▶ **YOUR OBJECTIVE**
Copy every entry. Do not alter a single word.

-------- DATASET CONTENT --------

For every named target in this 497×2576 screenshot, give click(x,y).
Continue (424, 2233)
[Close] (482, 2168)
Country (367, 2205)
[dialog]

--------

▶ **SOLUTION**
For every named target in this 497×2576 screenshot, give click(x,y).
Continue (424, 2233)
[Close] (482, 2168)
Country (367, 2205)
[dialog]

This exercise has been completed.